**TASK 1:** Restate word for word the stretch of the Arthur Holworthy article from "Major-General Arthur Wilmot" through "World War II.".

- Portrait by Walter Stoneman, 1947
- Nickname: "Hol"
- Born: Arthur Wilmot Wadeson Holworthy 12 December 1897 Shanghai, China
- Died: 1983 (aged 85–86) Ledbury, Herefordshire, England
- Allegiance: United Kingdom
- Branch: British Indian Army
- Service years: 1917–1947
- Rank: Major-General
- Service number: 279566
- Unit: 3rd Queen Alexandra's Own Gurkha Rifles
- Commands: 10th Indian Infantry Brigade; 7th Indian Infantry Brigade; 6th Indian Infantry Division; 4th Indian Infantry Division;
- Conflicts: World War I; World War II;
- Awards: Distinguished Service Order; Military Cross;

= Arthur Holworthy =

British Indian Army officer (1897–1983)

Major-General Arthur Wilmot Wadeson Holworthy (12 December 1897 – 1983) was a senior British Indian Army officer who fought in both World War I and World War II.

==Military career==
Holworthy was commissioned as a second lieutenant on 16 June 1917 during World War I and appointed to the 1st Battalion 3rd Queen Alexandra's Own Gurkha Rifles on 29 June 1917. He was promoted to lieutenant on 18 June 1918 he was awarded the Military Cross for gallantry in Kurdistan in 1919. Promoted to captain on 18 June 1921 he became an instructor at the Army School of Education on 10 June 1929 and then attended the Staff College, Camberley from 1933 to 1934. He became a company commander in the 1st Battalion, 7th Duke of Edinburgh's Own Gurkha Rifles on 17 June 1936 and the Brigade Major for the Jullunder Brigade Area on 15 June 1936, being promoted to the substantive rank of major on 1 July 1939 and Brevet lieutenant-colonel on 1 January 1939.

**TASK 2:** Quote the records from the line containing "Where should I click to: Click the Device" through the line containing "Action: (x=677, y=232)", and give only those lines.

**DATA PROVIDED:**
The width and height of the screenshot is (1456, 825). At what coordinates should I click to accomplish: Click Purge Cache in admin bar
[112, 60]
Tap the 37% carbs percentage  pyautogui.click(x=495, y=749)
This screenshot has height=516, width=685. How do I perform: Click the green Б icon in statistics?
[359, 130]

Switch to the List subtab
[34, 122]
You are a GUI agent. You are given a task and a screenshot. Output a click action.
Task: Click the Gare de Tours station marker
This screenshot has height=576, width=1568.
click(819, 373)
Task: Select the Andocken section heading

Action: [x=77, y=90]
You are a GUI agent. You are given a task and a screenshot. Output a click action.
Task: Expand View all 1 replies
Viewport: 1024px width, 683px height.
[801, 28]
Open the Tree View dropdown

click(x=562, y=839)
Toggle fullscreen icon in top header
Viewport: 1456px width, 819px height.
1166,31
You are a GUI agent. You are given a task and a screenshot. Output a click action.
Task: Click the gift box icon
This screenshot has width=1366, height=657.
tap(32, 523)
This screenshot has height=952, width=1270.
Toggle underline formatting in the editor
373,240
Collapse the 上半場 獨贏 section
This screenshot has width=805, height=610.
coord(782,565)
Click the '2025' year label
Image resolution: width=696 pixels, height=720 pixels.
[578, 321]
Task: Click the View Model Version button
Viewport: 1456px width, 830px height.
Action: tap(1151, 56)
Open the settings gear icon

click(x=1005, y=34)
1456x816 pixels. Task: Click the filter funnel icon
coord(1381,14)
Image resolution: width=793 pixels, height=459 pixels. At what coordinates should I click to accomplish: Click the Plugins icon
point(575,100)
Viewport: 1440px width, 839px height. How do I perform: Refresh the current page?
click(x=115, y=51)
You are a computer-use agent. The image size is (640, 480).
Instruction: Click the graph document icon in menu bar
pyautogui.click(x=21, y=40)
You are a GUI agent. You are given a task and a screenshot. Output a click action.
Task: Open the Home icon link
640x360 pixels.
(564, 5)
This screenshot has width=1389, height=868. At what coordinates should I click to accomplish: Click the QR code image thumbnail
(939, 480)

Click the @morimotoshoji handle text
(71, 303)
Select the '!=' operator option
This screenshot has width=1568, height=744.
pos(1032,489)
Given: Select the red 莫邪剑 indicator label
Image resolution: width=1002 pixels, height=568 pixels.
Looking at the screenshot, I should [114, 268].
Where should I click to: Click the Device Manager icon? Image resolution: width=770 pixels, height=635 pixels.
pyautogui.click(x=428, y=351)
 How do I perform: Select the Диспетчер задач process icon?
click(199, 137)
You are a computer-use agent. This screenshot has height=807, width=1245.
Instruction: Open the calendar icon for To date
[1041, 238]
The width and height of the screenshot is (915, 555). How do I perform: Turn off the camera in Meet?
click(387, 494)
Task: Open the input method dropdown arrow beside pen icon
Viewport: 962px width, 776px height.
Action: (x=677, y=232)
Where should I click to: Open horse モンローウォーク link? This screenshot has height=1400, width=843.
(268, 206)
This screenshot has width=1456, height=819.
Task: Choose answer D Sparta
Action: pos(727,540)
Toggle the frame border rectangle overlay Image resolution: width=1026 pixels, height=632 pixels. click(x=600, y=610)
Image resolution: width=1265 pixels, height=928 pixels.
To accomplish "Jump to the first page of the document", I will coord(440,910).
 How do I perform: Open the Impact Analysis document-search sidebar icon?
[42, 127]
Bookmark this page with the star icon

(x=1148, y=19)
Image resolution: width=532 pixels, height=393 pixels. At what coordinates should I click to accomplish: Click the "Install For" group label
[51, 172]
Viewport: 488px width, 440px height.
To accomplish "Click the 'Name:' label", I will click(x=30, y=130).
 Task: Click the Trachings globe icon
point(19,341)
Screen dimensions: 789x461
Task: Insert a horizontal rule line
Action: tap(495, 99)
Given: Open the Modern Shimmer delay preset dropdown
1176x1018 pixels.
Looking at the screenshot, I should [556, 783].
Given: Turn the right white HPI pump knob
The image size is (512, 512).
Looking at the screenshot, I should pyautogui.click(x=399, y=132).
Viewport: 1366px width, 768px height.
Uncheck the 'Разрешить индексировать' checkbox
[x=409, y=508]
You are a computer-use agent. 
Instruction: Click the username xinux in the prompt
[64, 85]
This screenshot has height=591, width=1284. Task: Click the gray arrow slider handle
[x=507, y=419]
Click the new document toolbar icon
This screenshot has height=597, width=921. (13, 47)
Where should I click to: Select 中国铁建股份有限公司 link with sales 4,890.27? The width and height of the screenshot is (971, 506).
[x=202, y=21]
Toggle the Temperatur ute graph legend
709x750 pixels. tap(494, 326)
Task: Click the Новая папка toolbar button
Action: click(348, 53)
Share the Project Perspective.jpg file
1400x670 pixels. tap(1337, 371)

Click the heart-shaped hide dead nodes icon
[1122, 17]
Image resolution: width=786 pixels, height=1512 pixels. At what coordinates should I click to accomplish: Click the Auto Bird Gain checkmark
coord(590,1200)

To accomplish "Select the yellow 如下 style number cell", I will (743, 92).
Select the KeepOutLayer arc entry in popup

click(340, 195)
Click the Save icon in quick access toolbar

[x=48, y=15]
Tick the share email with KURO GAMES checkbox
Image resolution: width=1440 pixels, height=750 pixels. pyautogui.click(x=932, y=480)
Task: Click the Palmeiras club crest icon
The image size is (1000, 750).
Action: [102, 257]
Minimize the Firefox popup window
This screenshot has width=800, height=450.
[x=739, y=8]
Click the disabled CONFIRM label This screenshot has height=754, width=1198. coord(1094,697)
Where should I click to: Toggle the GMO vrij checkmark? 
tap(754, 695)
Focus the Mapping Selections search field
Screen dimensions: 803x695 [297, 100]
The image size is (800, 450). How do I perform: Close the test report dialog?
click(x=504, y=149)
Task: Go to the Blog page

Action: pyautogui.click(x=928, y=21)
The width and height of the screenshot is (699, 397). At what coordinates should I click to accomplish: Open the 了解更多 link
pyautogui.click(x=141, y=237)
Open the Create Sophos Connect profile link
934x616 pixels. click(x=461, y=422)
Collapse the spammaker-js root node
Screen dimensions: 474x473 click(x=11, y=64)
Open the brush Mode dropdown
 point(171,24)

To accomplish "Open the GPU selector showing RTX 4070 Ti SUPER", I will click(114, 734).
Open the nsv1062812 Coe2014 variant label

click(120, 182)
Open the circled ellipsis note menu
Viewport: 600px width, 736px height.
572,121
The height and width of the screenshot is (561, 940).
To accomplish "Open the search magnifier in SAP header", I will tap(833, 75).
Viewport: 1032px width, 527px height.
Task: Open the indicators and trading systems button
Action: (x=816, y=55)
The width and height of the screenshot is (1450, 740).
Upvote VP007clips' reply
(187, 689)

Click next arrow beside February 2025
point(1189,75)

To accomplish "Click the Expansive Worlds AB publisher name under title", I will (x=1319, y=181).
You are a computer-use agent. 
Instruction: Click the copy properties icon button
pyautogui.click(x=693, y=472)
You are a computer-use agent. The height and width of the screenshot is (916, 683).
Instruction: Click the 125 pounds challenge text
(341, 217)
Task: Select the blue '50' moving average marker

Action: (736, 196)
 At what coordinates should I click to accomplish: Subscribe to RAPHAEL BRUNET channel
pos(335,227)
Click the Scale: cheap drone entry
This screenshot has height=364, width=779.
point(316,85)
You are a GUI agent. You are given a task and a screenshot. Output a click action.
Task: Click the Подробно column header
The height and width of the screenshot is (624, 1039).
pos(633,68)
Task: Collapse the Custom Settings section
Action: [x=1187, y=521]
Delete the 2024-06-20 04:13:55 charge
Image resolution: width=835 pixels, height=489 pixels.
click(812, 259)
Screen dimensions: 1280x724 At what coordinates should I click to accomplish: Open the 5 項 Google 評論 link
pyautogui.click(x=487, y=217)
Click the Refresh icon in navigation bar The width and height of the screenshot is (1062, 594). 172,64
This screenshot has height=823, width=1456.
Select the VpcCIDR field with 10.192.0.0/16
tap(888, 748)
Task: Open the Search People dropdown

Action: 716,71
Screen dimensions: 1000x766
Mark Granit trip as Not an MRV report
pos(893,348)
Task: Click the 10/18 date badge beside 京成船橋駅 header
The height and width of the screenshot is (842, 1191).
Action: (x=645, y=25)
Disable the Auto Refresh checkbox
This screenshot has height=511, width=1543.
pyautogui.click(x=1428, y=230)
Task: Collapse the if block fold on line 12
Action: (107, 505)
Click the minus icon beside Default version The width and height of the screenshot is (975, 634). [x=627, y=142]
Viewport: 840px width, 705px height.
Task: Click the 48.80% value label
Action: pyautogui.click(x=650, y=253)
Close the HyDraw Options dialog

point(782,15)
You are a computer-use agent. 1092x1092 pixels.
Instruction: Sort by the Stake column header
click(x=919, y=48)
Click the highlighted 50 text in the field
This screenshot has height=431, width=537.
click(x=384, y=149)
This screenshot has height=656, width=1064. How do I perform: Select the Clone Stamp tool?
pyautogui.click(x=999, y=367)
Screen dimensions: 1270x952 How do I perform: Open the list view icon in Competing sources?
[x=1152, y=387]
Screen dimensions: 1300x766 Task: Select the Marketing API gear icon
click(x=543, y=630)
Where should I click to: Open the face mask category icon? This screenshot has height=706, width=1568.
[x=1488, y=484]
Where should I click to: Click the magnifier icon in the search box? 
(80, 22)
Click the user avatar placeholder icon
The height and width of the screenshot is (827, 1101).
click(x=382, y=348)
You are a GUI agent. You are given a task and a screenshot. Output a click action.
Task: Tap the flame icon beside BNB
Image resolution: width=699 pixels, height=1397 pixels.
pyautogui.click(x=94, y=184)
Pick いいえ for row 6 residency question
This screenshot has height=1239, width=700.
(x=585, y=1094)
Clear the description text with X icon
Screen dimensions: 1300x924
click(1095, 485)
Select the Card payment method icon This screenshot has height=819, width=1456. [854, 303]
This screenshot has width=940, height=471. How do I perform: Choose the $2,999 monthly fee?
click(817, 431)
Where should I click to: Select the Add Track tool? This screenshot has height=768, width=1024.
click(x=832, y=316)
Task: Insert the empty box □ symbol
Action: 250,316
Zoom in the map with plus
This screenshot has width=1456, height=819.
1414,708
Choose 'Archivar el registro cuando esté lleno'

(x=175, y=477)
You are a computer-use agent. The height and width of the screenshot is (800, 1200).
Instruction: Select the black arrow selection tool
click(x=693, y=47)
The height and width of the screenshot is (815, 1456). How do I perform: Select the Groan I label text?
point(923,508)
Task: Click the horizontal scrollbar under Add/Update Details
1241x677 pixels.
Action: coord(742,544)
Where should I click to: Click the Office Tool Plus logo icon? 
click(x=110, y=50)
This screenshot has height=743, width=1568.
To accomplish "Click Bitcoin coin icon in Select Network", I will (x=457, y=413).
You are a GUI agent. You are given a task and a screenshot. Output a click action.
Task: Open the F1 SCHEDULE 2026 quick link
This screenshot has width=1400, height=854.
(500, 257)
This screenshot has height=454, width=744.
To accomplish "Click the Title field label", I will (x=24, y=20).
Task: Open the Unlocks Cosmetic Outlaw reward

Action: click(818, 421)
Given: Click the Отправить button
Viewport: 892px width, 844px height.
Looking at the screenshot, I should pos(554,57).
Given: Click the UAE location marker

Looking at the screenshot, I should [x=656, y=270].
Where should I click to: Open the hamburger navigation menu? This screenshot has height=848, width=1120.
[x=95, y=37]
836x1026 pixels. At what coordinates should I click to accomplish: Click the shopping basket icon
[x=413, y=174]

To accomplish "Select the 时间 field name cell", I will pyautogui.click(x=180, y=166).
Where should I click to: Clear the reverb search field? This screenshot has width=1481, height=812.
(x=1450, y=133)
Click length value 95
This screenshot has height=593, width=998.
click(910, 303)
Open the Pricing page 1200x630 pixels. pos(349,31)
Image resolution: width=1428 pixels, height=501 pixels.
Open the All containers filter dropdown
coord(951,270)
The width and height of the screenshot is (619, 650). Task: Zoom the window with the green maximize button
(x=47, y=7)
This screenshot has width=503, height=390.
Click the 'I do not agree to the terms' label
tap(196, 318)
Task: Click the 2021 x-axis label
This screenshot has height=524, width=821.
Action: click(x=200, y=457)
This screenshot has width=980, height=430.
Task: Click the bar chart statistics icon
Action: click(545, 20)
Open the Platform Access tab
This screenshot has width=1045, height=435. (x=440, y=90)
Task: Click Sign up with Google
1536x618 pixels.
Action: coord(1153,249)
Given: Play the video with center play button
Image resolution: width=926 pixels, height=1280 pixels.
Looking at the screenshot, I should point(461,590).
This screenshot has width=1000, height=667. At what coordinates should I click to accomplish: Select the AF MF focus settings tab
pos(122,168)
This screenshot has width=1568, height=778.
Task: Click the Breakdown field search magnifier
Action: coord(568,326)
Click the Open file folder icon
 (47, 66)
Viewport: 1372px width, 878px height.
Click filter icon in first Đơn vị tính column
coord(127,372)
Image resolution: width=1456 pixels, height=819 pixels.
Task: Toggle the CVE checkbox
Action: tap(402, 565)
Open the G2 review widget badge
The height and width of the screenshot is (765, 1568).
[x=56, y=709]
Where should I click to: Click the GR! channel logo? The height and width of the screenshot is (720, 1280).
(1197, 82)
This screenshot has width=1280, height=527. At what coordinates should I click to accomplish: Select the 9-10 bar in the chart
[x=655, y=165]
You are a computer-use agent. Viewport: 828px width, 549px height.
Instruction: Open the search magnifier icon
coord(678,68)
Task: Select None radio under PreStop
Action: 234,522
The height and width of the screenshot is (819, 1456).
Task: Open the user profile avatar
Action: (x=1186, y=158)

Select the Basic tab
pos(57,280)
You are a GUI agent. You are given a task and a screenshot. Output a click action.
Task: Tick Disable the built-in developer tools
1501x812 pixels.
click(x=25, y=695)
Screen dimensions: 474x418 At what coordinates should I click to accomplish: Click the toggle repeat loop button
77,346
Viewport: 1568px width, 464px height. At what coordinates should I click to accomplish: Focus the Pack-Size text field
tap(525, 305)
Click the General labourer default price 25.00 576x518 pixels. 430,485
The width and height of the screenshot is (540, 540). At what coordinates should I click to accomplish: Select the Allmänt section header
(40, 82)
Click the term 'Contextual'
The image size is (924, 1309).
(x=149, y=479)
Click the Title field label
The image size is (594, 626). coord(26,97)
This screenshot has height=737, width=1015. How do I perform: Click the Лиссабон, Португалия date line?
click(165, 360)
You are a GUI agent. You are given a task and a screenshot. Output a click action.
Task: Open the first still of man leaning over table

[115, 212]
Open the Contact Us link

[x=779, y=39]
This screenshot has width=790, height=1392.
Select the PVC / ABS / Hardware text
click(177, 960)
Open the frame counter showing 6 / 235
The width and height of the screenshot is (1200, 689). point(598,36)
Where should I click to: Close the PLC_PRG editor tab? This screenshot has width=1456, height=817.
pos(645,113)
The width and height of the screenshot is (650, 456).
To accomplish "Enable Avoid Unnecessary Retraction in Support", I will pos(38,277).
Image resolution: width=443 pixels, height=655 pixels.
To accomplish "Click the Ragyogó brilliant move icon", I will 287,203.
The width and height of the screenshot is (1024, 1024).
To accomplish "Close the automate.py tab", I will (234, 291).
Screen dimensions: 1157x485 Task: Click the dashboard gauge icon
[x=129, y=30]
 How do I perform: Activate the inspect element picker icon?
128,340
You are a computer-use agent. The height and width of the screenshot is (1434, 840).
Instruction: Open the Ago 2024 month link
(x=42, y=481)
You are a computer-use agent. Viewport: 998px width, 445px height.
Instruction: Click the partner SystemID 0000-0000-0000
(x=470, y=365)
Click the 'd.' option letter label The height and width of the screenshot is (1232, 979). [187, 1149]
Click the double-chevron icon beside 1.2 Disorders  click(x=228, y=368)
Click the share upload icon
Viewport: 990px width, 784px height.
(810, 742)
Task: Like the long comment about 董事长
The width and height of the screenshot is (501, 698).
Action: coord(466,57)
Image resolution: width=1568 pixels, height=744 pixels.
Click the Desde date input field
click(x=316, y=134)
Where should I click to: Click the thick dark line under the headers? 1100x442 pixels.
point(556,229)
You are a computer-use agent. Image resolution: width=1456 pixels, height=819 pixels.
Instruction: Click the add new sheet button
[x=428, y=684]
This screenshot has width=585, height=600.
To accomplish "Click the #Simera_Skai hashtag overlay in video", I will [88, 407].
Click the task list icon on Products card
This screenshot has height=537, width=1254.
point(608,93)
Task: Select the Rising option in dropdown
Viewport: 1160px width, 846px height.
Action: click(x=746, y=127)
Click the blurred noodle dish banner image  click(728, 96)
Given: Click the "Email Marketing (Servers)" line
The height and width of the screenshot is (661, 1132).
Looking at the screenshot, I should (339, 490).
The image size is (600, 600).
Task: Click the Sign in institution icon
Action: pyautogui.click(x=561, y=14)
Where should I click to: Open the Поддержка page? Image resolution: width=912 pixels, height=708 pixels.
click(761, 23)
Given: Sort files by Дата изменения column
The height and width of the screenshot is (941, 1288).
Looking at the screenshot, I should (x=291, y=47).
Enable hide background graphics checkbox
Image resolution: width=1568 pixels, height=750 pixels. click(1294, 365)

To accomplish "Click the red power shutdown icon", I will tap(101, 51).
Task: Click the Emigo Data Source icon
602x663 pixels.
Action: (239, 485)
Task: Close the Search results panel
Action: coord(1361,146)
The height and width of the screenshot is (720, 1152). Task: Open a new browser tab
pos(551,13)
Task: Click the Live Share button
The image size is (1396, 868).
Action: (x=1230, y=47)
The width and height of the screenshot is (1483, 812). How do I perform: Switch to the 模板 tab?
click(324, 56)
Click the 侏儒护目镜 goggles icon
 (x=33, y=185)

**PROBLEM SOLUTION 1:**
Major-General Arthur Wilmot Wadeson Holworthy (12 December 1897 – 1983) was a senior British Indian Army officer who fought in both World War I and World War II.

**PROBLEM SOLUTION 2:**
Where should I click to: Click the Device Manager icon? Image resolution: width=770 pixels, height=635 pixels.
pyautogui.click(x=428, y=351)
 How do I perform: Select the Диспетчер задач process icon?
click(199, 137)
You are a computer-use agent. This screenshot has height=807, width=1245.
Instruction: Open the calendar icon for To date
[1041, 238]
The width and height of the screenshot is (915, 555). How do I perform: Turn off the camera in Meet?
click(387, 494)
Task: Open the input method dropdown arrow beside pen icon
Viewport: 962px width, 776px height.
Action: (x=677, y=232)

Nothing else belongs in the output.